No entanto, é precisamente aí que o evangelho concentra o olhar. Um dos malfeitores provoca: “Não és tu o Cristo? Salva-te a ti mesmo e a nós”. Um pedido que resume toda a lógica do poder. Um rei, para o mundo, é alguém que se protege primeiro, que demonstra força pela fuga da humilhação, que prova sua realeza evitando a fraqueza.
Mas o outro condenado, a antítese do primeiro, aquele que a tradição chamará de “bom ladrão”, intui uma majestade diferente. Ele não vê milagres, nem luzes, não vê legiões de anjos. Vê um homem crucificado como ele, mas que suporta a dor com uma altivez que não se explica. Então arrisca uma frase de confissão e súplica: “Jesus, lembra-te de mim quando entrares no teu Reino”. Ele não pede para descer da cruz.
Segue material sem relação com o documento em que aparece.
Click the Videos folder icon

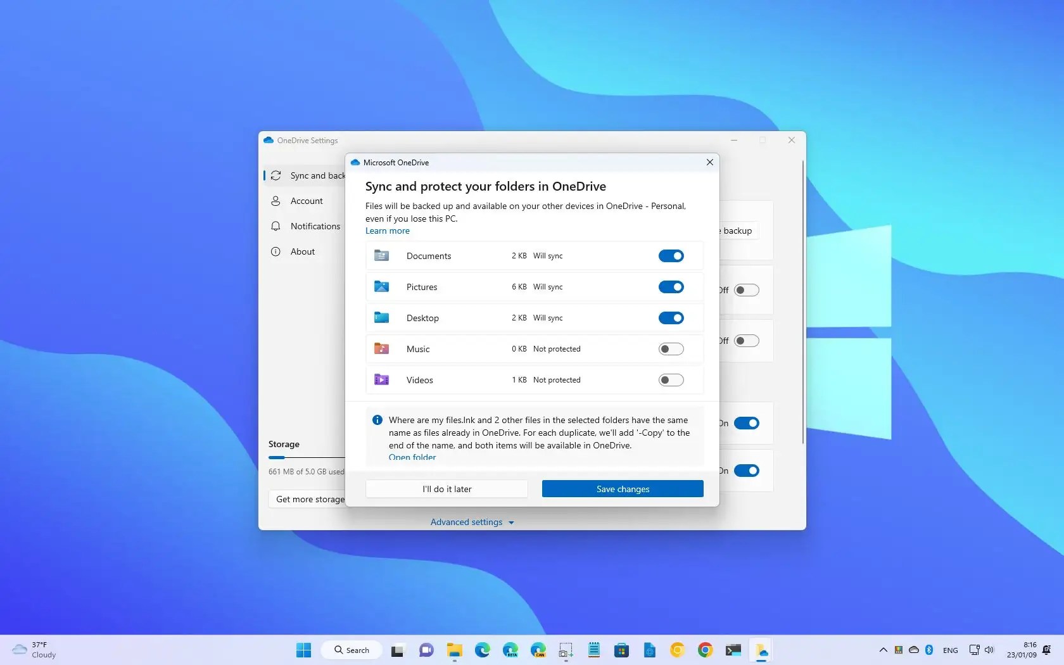[381, 380]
Pede para ser alcançado por uma lembrança que não esquece. Reconhece como rei justamente aquele que não se salva a si mesmo, mas se entrega por todos.
A resposta de Cristo sentencia como uma proclamação real: “Hoje estarás comigo no paraíso”. Uma promessa pronunciada entre o sangue e a poeira, quase aos sussurros, mas com a autoridade de quem podia fazê-la. Um Rei medido pela profundidade com que alcança o coração e o arranca do desespero.
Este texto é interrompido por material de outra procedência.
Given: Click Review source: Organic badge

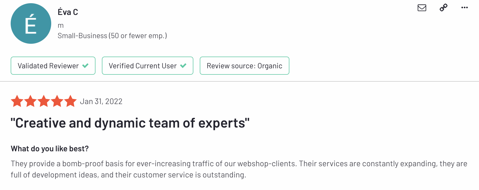Looking at the screenshot, I should click(244, 66).
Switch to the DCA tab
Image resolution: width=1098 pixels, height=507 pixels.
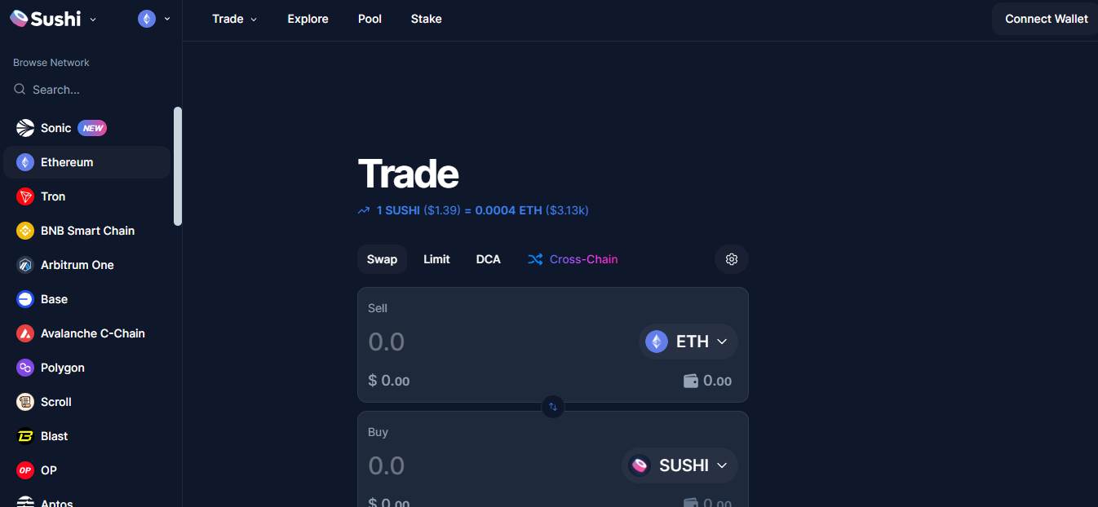tap(489, 259)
Celebrar Cristo Rei do Universo à luz desse evangelho é aceitar uma contradição fecunda. Nosso imaginário pede coroas de ouro, tronos de mármore, vitórias incontestáveis. O evangelho nos entrega um rei desfigurado, coroado de espinhos, vitorioso no fracasso.
O mundo espera um reino que elimina as catástrofes. Cristo inaugura um reinado que as atravessa. Guerras, abalos, injustiças, pandemias, quedas de impérios, tudo continua a acontecer, como sempre aconteceu. Mas, desde a cruz, essas forças perderam autoridade. O reinado de Cristo instala na noite escura do mundo uma luz que não pode ser apagada.
É aqui que a intuição poética de Henry Wadsworth Longfellow se faz teologia. Quando diz que a aurora não tarda, que a noite não é sem estrelas, que o amor é eterno, ele desvela aquilo que a Igreja contempla quando se ajoelha diante do crucificado. As trevas são reais, mas não são intransponíveis. O mal é terrível, mas não é irrestrito. O tempo humano é dramático, mas não é regido pelo acaso. Sobre tudo isso, discreto e soberano, permanece um Reinado que não envelhece.
Dizer que Cristo é Rei do Universo é afirmar que a história não caminha à deriva.
Quando Longfellow recorda que “Deus é sempre Deus, e sua fé não nos falhará; [pois] Cristo é eterno”, descreve com exatidão o fundamento desse reinado.
O Reino de Cristo não é uma instituição passageira, nem uma hegemonia cultural, mas é a fidelidade indestrutível do Filho que nunca se retrata.
Ao concluir o ano litúrgico diante do Cristo Rei, a Igreja olha para o alto da cruz e reconhece, naquele rosto desfigurado, o único rosto que não passa. Todas as coroas do mundo desbotam ou duram em vitrines de museu. Todos os tronos desmoronam, mas a realeza de Jesus permanece, porque está inscrita em vida ferida e ressuscitada. Por isso, a aurora não tarda, e a noite, por mais escura, nunca é sem estrelas.
O fim do ano católico com, a festa de Cristo Rei, é uma concentração de sentido. Tudo o que celebramos ao longo do ano – o Natal, a Páscoa, o Pentecostes – converge aqui para confessar que, por trás de cada mistério, reina o Senhor. E se Ele reina, o futuro não é ameaça.
Enquanto o mundo continuará a medir poderes por forças visíveis, a Igreja continuará a levantar os olhos para o crucificado e, paradoxalmente, chamá-lo de Rei.
Entre a expectativa do mundo e o Evangelho, a contradição permanecerá, mas é nessa contradição que se esconde o segredo. O amor que se deixa ferir sem deixar de amar é a forma mais alta de poder. E esse poder, porque é amor, não passa.
Cristo é eterno! E, enquanto Ele reina, nenhuma noite será absoluta, nenhuma cruz será definitiva e todo reinado neste mundo será apenas um intervalo diante da glória inquebrável do seu senhorio.